### YOUR GOAL
Of all the entries below, retype only the lines from the one with "Open 指南 for" through the one with "The width and height of the screenshot is (402, 532).", exactly as they appear.

(Saved entries)
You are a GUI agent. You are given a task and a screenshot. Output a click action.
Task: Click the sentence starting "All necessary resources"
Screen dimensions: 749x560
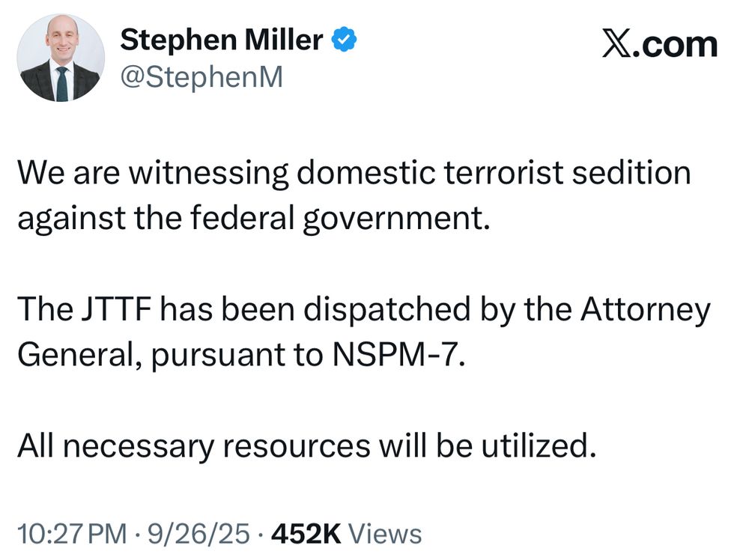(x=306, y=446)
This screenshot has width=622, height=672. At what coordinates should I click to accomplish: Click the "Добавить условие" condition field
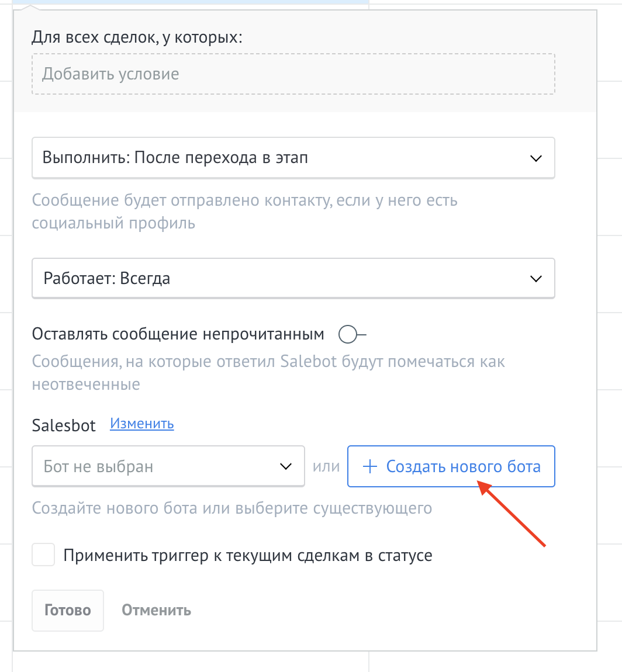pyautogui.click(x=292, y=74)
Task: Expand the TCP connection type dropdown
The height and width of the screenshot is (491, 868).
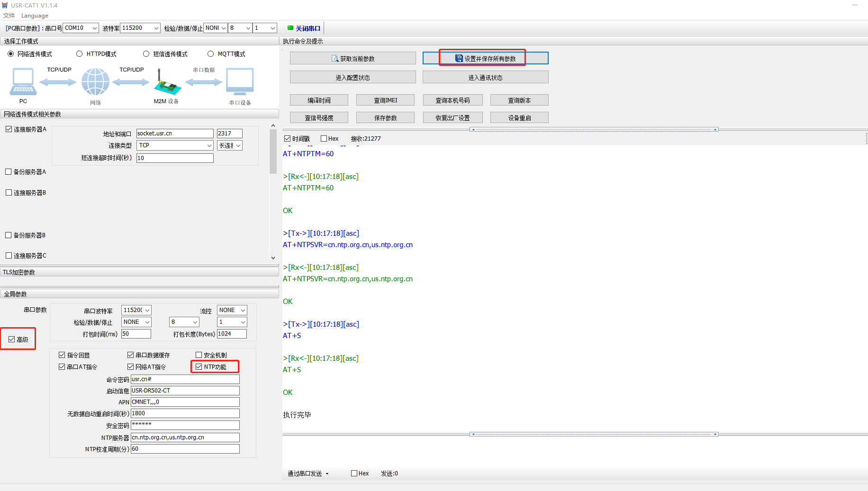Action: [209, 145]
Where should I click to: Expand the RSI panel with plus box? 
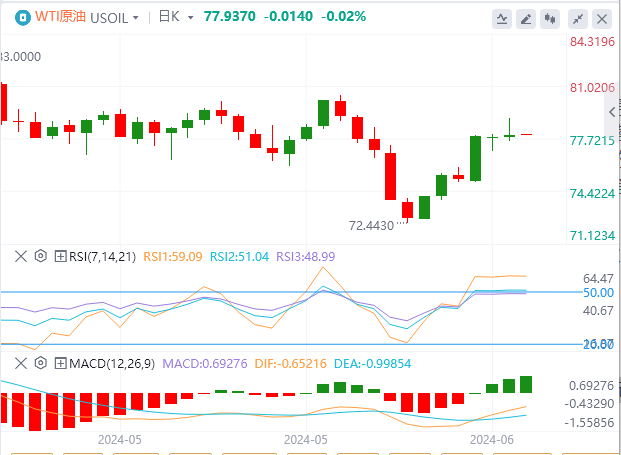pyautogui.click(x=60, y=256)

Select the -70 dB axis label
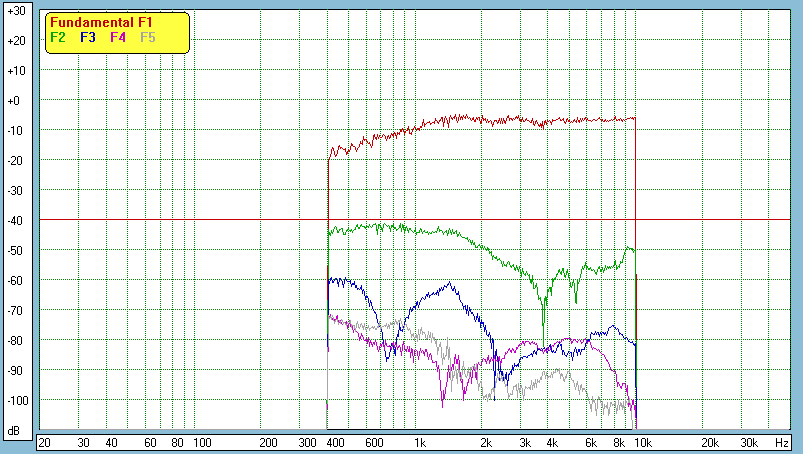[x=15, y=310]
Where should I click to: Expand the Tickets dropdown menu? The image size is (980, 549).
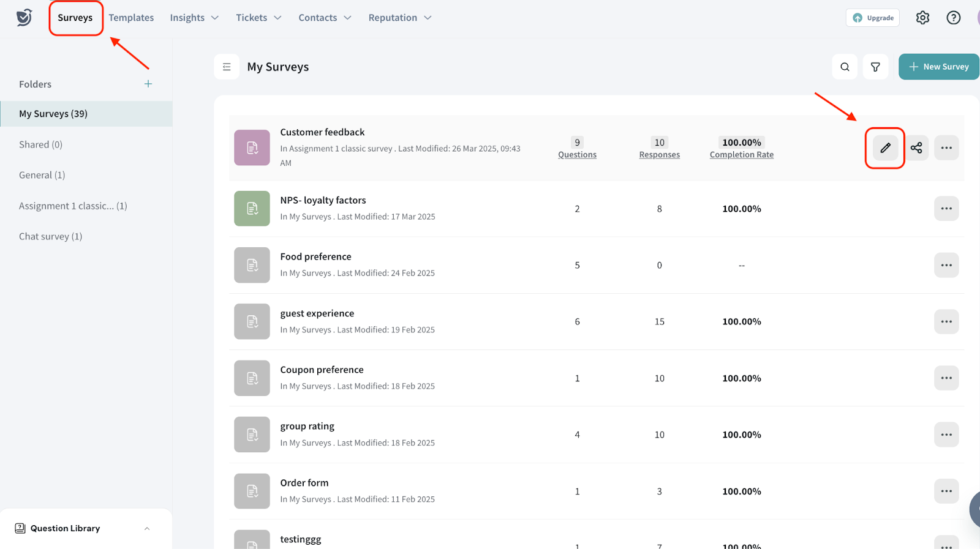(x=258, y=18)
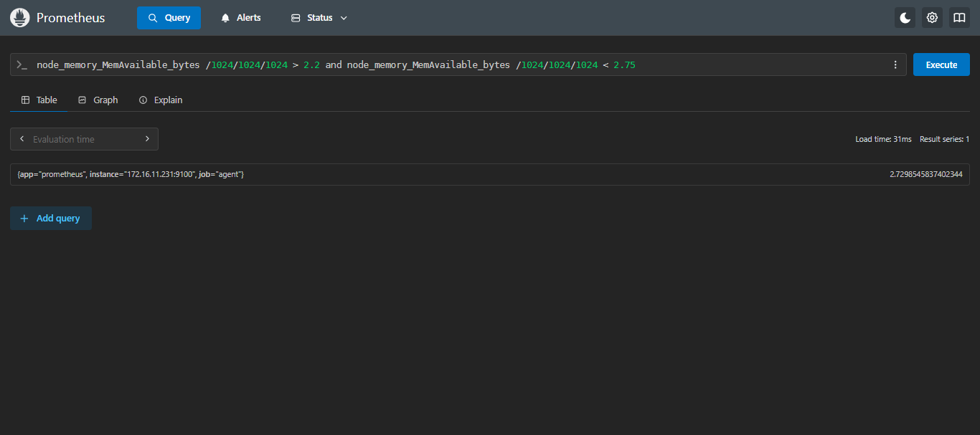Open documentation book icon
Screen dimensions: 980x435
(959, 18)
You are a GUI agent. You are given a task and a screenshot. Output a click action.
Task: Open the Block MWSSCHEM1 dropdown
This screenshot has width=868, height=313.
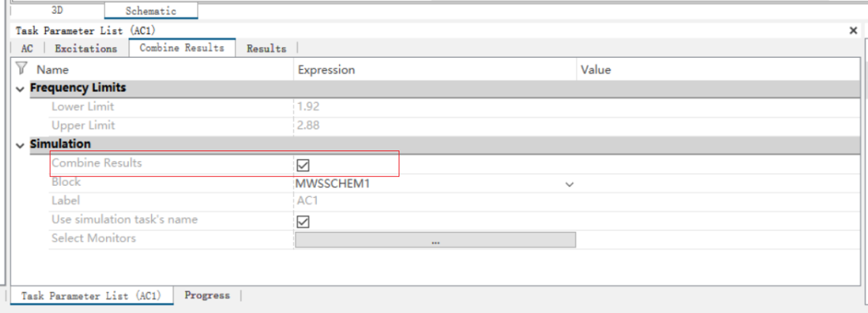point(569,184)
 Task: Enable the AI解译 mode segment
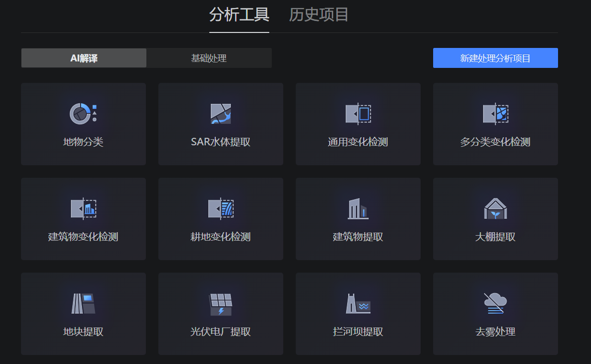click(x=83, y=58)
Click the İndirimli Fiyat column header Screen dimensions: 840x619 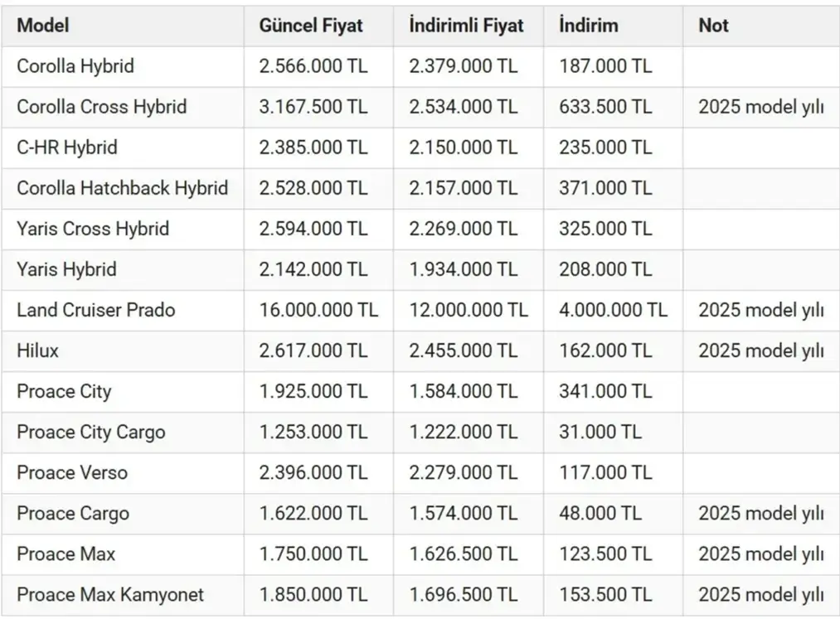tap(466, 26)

...

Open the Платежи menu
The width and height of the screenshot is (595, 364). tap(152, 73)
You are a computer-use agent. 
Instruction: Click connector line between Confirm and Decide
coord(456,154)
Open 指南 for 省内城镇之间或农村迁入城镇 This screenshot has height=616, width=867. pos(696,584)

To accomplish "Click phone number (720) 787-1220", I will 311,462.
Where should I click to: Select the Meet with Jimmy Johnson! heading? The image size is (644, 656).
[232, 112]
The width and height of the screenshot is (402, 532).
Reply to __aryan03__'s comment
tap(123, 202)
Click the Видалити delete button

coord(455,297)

### YOUR SOLUTION
Open 指南 for 省内城镇之间或农村迁入城镇 This screenshot has height=616, width=867. pos(696,584)

To accomplish "Click phone number (720) 787-1220", I will 311,462.
Where should I click to: Select the Meet with Jimmy Johnson! heading? The image size is (644, 656).
[232, 112]
The width and height of the screenshot is (402, 532).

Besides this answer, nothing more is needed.